Friday 24 October 2008

Anti-War, Pro-Military

Because the point of the Armed Forces is to prevent wars.

By deterring them.

And, of course, to fight them if anyone nevertheless does start them against us.

The point of Armed Forces is not to be sent, by those who would never dream of sending themselves or their families, to war against people who pose no threat whatever to us, and might even be our more natural allies than the alternatives in their own countries.

Such less natural allies (to say the very least) include those who have taken over Iraq since the removal of Saddam Hussein, witting or unwitting Protector of the Church. And they include either the Communist Party of the Russian Federation or the National Bolsheviks, the only alternatives to Putin and Medvedev, guardians of Biblical-Classical civilisation and now even funders of the building of Catholic churches (initially in Tartarstan, but the line has been crossed).

And wars are not conservative.

They cost taxpayers vast sums of money. You might argue that the taxpayers should simply have been able to keep that money. Or you might argue that it should have been spent on fighting want, ignorance, ill health, idleness and squalor. But either way, you cannot argue for spending it on wars instead, if at all avoidable.

They create new enemies (and entrench or embitter old ones), and thus create future threats.

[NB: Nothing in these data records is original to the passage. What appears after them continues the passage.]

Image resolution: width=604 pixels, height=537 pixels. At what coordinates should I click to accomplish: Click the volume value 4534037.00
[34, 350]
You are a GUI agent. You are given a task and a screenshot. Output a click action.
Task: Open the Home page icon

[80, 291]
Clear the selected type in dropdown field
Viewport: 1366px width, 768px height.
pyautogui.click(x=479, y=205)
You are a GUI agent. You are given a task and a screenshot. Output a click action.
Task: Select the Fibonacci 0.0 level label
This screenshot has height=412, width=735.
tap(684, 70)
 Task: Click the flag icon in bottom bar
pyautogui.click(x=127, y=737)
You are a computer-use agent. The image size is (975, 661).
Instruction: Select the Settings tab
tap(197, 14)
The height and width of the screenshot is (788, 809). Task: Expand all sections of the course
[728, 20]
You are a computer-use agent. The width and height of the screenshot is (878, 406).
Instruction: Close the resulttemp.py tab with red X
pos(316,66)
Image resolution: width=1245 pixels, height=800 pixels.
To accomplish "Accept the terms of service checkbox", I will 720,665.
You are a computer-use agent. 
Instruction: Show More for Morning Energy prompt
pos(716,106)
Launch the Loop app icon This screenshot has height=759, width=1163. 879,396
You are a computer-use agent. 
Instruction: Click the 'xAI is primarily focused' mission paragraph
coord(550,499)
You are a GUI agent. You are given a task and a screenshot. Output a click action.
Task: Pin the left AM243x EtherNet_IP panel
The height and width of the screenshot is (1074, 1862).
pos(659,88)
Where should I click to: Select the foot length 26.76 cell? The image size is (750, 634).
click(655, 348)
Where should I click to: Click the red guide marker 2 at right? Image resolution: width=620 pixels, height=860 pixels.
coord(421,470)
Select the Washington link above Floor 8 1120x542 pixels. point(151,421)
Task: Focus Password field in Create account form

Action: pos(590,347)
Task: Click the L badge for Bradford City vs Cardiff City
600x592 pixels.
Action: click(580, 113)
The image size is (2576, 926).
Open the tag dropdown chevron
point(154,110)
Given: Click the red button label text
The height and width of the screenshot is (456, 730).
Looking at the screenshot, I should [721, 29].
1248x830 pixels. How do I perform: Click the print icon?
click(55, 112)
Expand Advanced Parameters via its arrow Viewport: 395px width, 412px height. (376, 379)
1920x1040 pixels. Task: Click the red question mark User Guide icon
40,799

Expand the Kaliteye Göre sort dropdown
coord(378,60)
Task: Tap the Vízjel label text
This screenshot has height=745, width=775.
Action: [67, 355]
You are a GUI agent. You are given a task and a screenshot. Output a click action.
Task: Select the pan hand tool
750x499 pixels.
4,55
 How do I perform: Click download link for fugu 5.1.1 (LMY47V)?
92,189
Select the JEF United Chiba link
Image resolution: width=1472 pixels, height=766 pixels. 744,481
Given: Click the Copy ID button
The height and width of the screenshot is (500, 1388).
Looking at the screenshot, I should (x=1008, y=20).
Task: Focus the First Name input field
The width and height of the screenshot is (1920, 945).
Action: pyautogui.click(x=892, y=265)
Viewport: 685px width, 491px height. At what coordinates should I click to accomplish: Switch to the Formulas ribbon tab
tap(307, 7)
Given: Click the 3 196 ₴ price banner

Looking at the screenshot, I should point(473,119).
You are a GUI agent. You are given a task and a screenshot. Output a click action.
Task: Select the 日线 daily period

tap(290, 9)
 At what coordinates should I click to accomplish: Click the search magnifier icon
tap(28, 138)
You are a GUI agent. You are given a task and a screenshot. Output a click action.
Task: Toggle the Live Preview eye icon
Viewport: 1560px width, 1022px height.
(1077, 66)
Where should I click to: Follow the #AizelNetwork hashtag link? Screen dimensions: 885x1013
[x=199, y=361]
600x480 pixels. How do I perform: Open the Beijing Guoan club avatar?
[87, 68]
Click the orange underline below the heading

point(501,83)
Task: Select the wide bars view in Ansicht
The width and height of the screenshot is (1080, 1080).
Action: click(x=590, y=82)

And they are morally and socially disruptive. Everything to do with the Swinging Sixties started during the War. Just ask anyone of that generation. My late father always made that point in the Eighties, when Margaret Thatcher was on about the Sixties: she was right (not that her own policies did anything to help matters, to say the very least), but it really all went back to the War.

Now these things are being said openly, in television documentaries and in newspaper interviews with aged figures: the epidemic of venereal disease during the War, how London's and other cities' parks were turned on VE Night into giant outdoor orgies worthy of (indeed, surpassing) anything to come in the summer of 1968, and so much else besides. We all laugh at the old ladies from whose bedrooms the Normandy Landings were allegedly launched, and such like. But it was no laughing matter.

Sometimes a war is inescapable, such as when our territory is invaded. But we are neither fighting nor facing any such war today.